The Polynesian is home to several dining experiences, lush landscapes of tropical greenery, torch-lit paths, thatched roof bungalows, and sandy beaches. Keeping with the immersive theme of this resort, guests are greeted with an “aloha” and a flower lei necklace. An authentic luau is also held several times a week.
4. The Grand Floridian
The Grand Floridian Resort and Spa is one of the three resorts located along the Magic Kingdom Monorail route. Opening in 1988, the Floridian was designed by the architectural firm Wimberly, Allison, Tong & Goo.
The Grand Floridian was built to resemble Victorian era beach resorts in Florida of the late 1800s. Design inspiration was also taken from the Omni Mount Washington Resort in New Hampshire and Hotel del Coronado in California, with red gabled roofs and white walls.
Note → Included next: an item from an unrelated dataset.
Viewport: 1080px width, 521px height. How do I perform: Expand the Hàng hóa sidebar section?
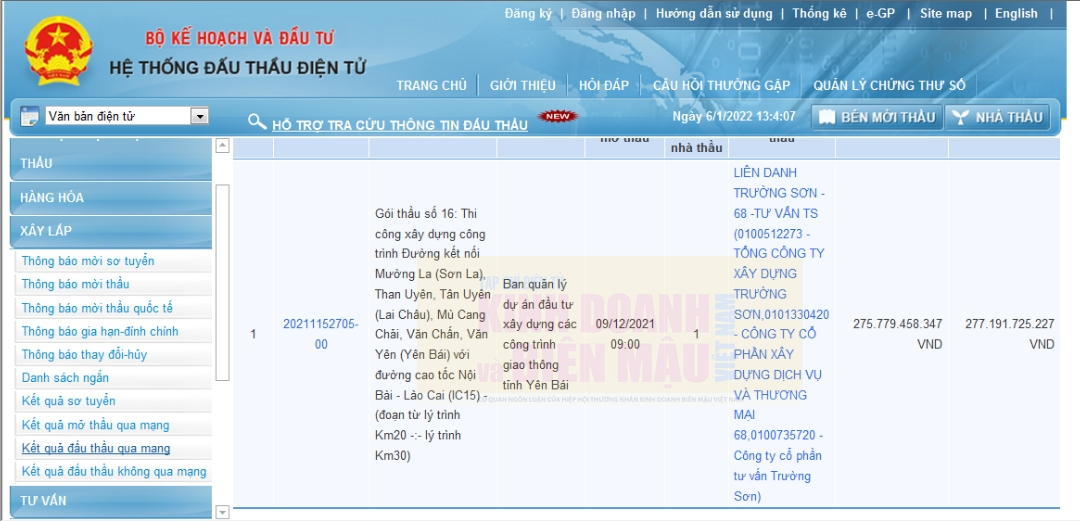[x=110, y=197]
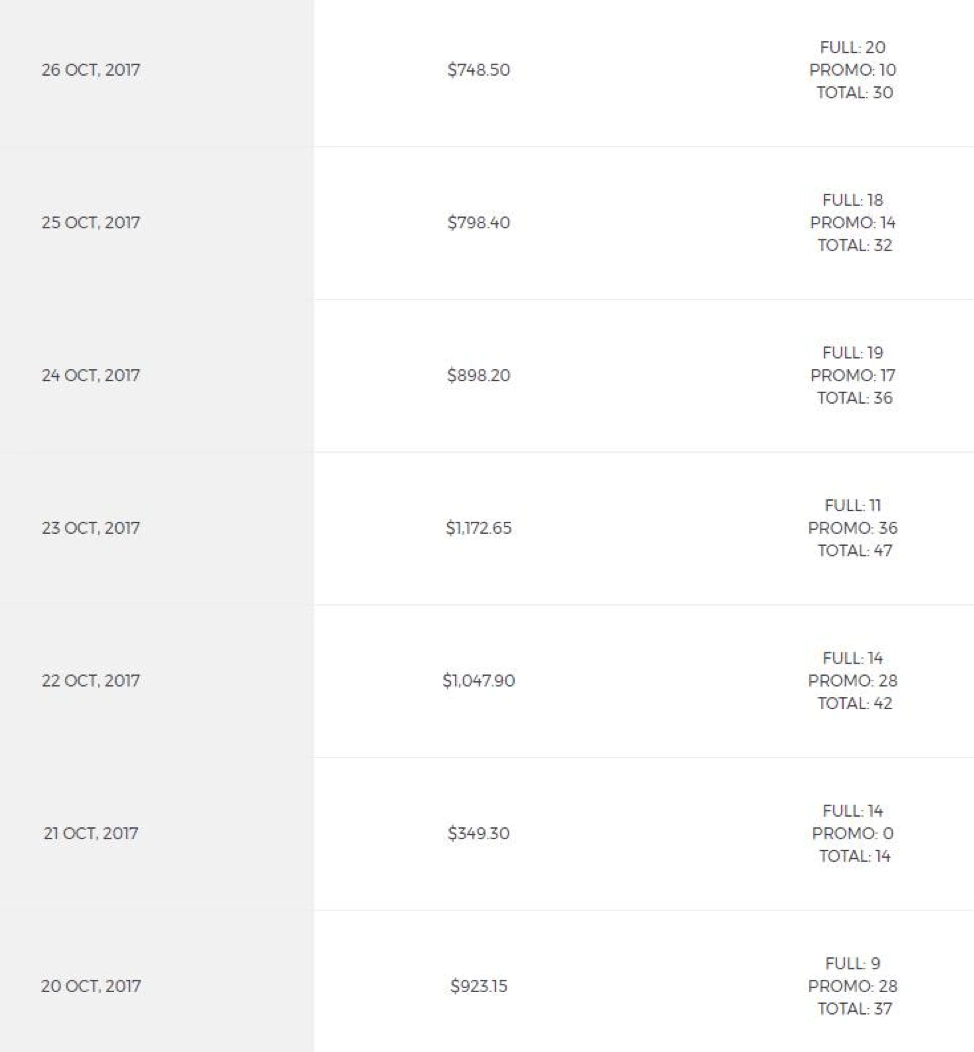The image size is (974, 1052).
Task: Select the TOTAL: 37 text
Action: [855, 1009]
From the five-story lobby and stained glass domes to the marble floors with Disney character inlays, this hotel is a truly opulent experience.
3. The Contemporary Resort
Alongside the Polynesian, the Contemporary Resort was one of two original resorts to open at Walt Disney World in 1971 and also designed by Becket. The Contemporary is also located along the Magic Kingdom Monorail route and is considered a deluxe property.
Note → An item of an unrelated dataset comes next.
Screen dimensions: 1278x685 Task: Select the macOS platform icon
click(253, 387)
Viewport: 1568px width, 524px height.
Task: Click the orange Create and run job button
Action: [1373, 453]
What makes the Contemporary unique is the A-frame structure, which allows the Monorail track to run right through it. Though the Contemporary is not my personal favorite based on its style, I have to give credit for it’s skillfully constructed design, ultra-modern decor, and attention to detail. Renovations took place in 2009 and 2013, improving on its already sleek, modern edge.
2. The Wilderness Lodge
The Wilderness Lodge has one of the most impressive designs and coolest themes. Opening to the public in 1994, the Wilderness Lodge was designed by Peter Dominick, who went on to design the Animal Kingdom Lodge just a few years later. Maybe I have a soft spot in my heart for the rustic feel of a mountain lodge, or the subtle ways this resort points to the grandeur of Rocky Mountain National Park, but I love it.
From the gorgeous wood floor with elaborate inlays to the Southwest inspired carpets surrounded by geometric tile and the over-sized lodge-style furniture, the Wilderness Lodge whisks you out of the humid Florida air and into a mountain retreat without feeling overdone or cheesy.
1. Coronado Springs
Originally opened in 1997, a grand addition and refurbishments were completed in 2019. Coronado Springs Resort‘s new Gran Destino Tower is not overly themed or distinctly Disney, with the only overt reference to Mickey Mouse being an artsy rendering of Walt Disney hanging in the main lobby.
Coronado Springs offers the largest convention facilities of any Disney property, making it a predominantly adult crowd, with a few families sprinkled in. Upon entering, you’ll see rich hues, lanterns hang in the entryway, and ever-changing colored lights. Mirrors, touches of gold and brass, leather benches, marble table tops, swirling stained glass, nail-head trim, and macrame chairs subtly hint at a Catalan Modernism style mixed with Southwestern flair.